(crédito: Beto Barata/PR)
O ex-presidente Michel Temer, constitucionalista e constituinte, é mais uma importante voz que se soma à defesa da capital do país e do Fundo Constitucional do Distrito Federal (FCDF). Assim como Temer, entendem a singularidade de Brasília os ex-presidentes José Sarney e Fernando Henrique Cardoso, que sancionou a lei criadora do FCDF com os critérios em vigor há 21 anos, atrelada à receita corrente líquida da União.
Em entrevista ao Correio, Temer diz que o Fundo Constitucional, instituído pelo Congresso e sancionado por FHC nos últimos dias do segundo mandato, foi “o reconhecimento da situação especial que cabe ao Distrito Federal no concerto federativo.”
Temer acredita que, na votação do Arcabouço Fiscal, na semana passada, deputados federais tentaram redistribuir as verbas orçamentárias da União, tirando recursos do DF. Mas, na visão do ex-presidente, a medida “vulnera a concepção de que o Distrito Federal merece tratamento diferenciado”.
E analisa: “A redução desses valores numa entidade federativa que teve aumento populacional extraordinário certamente prejudica a sua gestão administrativa”.
O ex-presidente Fernando Henrique Cardoso sancionou a lei que regulamentou o Fundo Constitucional no fim do segundo mandato, em 2002. Foi um legado importante da gestão?
Importantíssimo. Foi, na verdade, o reconhecimento da situação especial que cabe ao Distrito Federal no concerto federativo”.
O senhor era deputado federal. Houve resistência no Congresso?
Não. Verificaram-se, como era natural, os mais variados debates, mas houve a compreensão de que o Distrito Federal deveria ter um tratamento diferenciado dos estados federados.
Por que, na sua visão, o Fundo Constitucional do DF volta ao debate agora?
Ofereceu-se, na oportunidade do chamado Arcabouço Fiscal, que, registro, nada mais é do que o teto constitucional readaptado, ocasião para redistribuição das verbas.
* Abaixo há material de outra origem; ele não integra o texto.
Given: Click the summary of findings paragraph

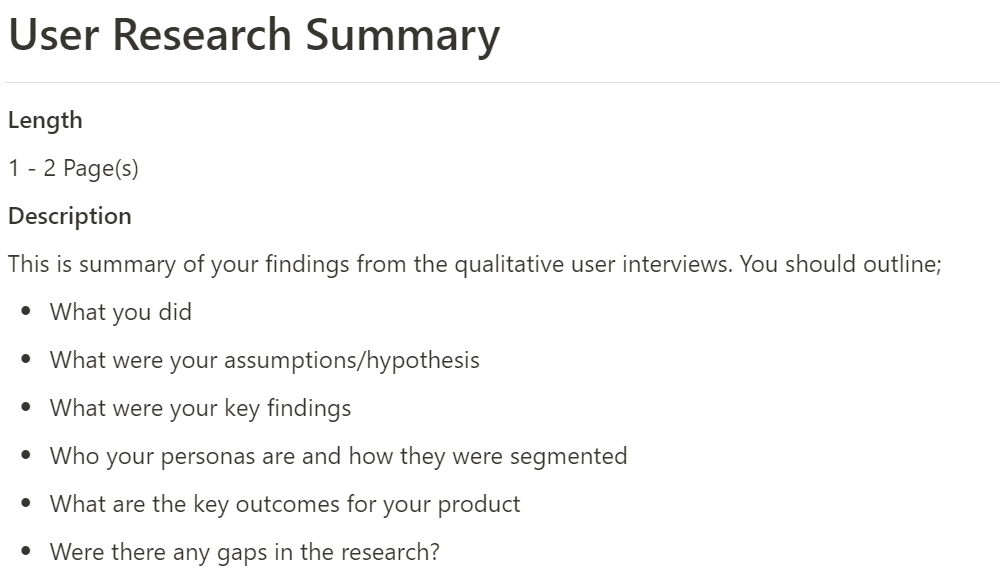Looking at the screenshot, I should pos(474,264).
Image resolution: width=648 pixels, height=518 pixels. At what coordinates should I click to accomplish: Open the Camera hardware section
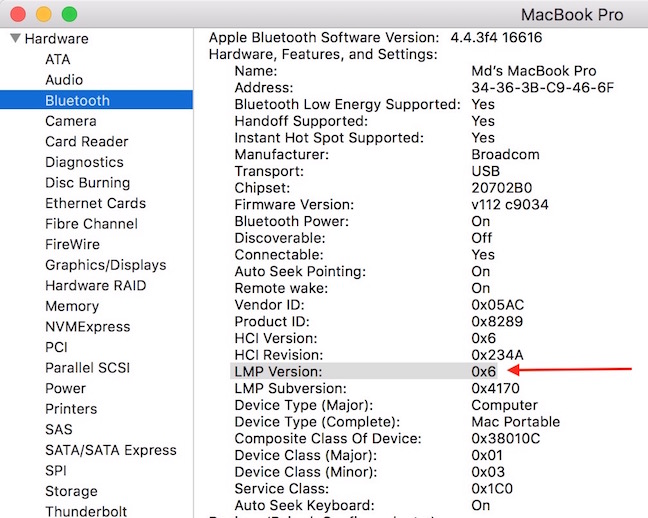[70, 121]
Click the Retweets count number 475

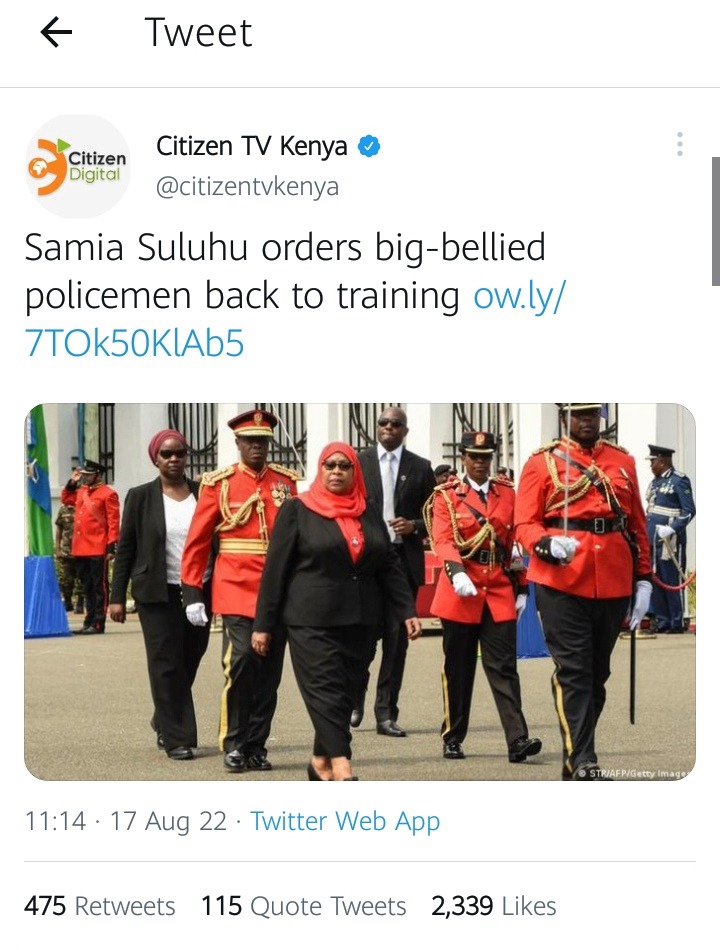tap(45, 906)

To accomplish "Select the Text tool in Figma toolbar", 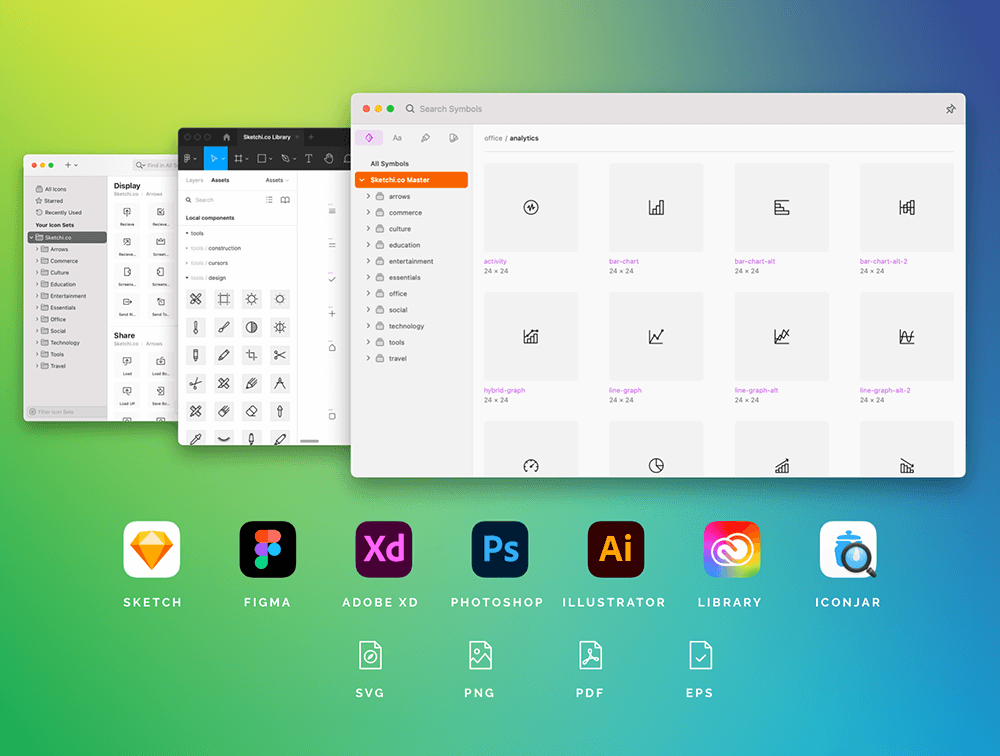I will pyautogui.click(x=308, y=158).
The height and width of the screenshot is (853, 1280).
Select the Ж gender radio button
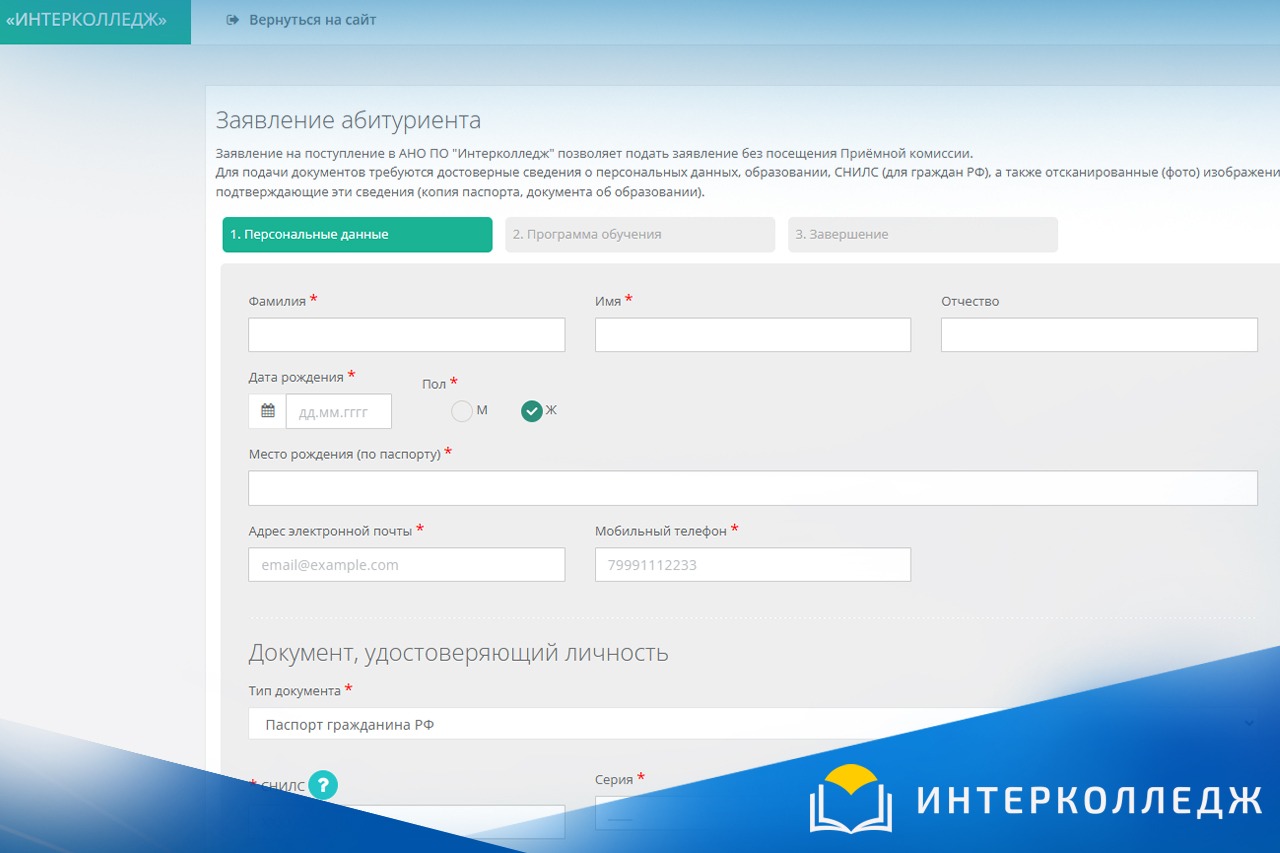pos(532,411)
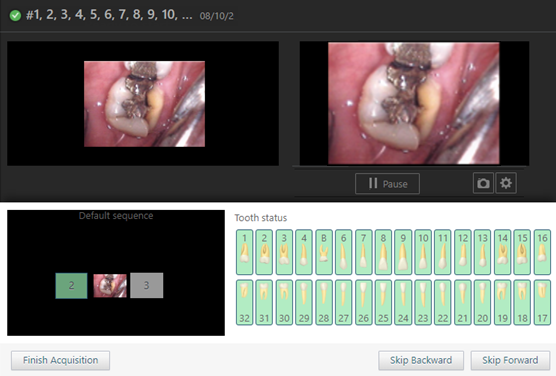Select molar tooth 19 in the chart
This screenshot has width=556, height=376.
[x=502, y=302]
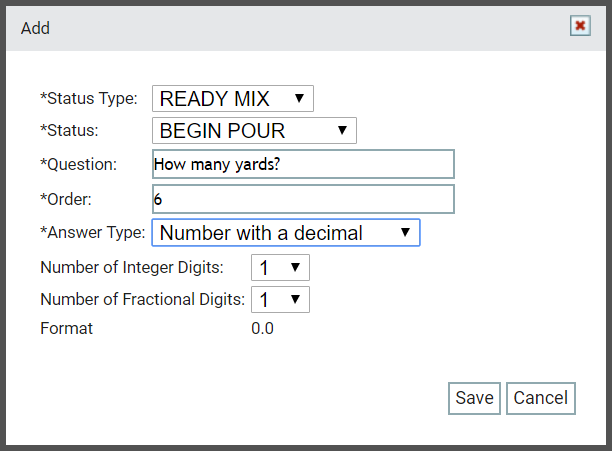Click the *Order: label
This screenshot has height=451, width=612.
point(66,199)
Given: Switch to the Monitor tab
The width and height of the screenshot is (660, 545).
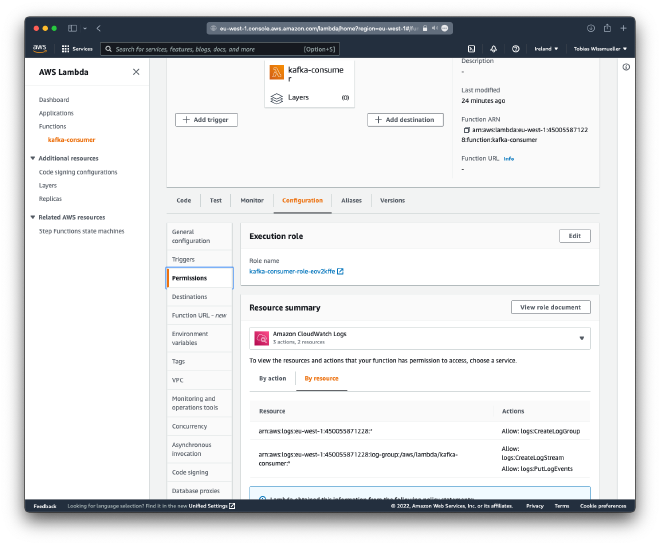Looking at the screenshot, I should pyautogui.click(x=252, y=200).
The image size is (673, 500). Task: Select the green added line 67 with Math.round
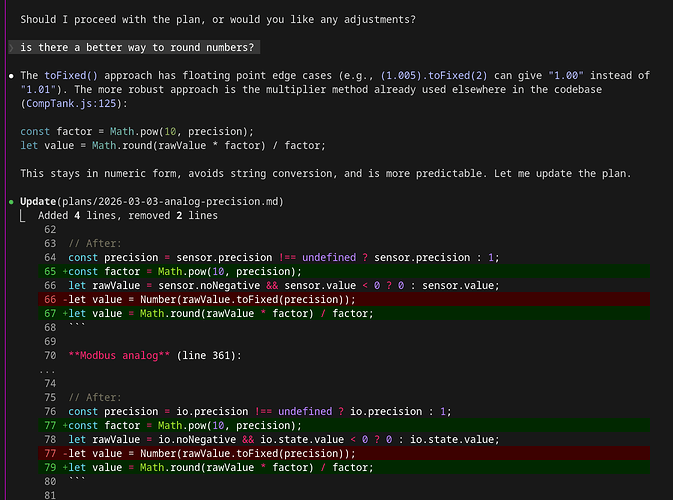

Com muita naturalidade, deputados entenderam que deveriam reduzir as verbas do Fundo Constitucional para alocá-las em outras rubricas, o que, com a devida licença, vulnera a concepção de que o Distrito Federal merece tratamento diferenciado.
O relator do Arcabouço Fiscal na Câmara dos Deputados, Cláudio Cajado (PP-BA), disse que estabeleceu um teto de correção do Fundo Constitucional porque precisava adotar um critério. Mas Brasília não seria única por ser a capital?
Sem dúvida.
Já houve outras tentativas do Congresso de reduzir, partilhar ou até de extinguir o Fundo Constitucional. Por que políticos de várias unidades da Federação têm interesse em diminuir os repasses para o DF?
Pela razão, penso eu, que expus em resposta anterior.
Mexer no Fundo Constitucional causa instabilidade na gestão e o risco de novas mudanças?
Penso que sim. Afinal, os valores do Fundo se destinam a cobrir os valores referentes a segurança pública, a saúde e a educação. A redução desses valores numa entidade federativa, que teve aumento populacional extraordinário, certamente prejudica a sua gestão administrativa.
Brasília é muito mais do que a sede dos Três Poderes, das embaixadas e dos organismos internacionais. Acredita que houve discriminação ou desconhecimento em relação à cidade por parte dos congressistas?
Não creio. A razão é meramente numérica no tocante a distribuição dos recursos.
O senhor morou muitos anos em Brasília. Como enxerga a cidade?
Primeiro, como local de extraordinária qualidade de vida, onde se respira progresso e desenvolvimento. Mas, o importante da nova capital foi a interiorização do país. Ou seja: deu-se uma integração de todos os estados no Planalto Central.
O senhor acha necessária a existência do FCDF? Por quê?
Sem dúvida. É umbilical a ligação da União Federal com o Distrito Federal. Afinal, este último é a sede administrativa e política da União. Daí a ligação indispensável entre estas duas unidades federativas. E daí, também, a razão de um Fundo para prover suas necessidades.
Como o senhor vê o futuro de Brasília?
Com otimismo. Concentrando as superiores funções executiva, legislativa e judiciária, sua atuação se espraia por todo o país. E a tendência é dar-lhe, cada vez mais, maior importância.
Por que Brasília ainda não conseguiu desenvolver uma vocação fora do serviço público ou comércio e serviços, para, aos poucos, conquistar a autonomia financeira?
Foi pensada como sede dos Poderes, jamais como polo de industrialização ou de grande comércio.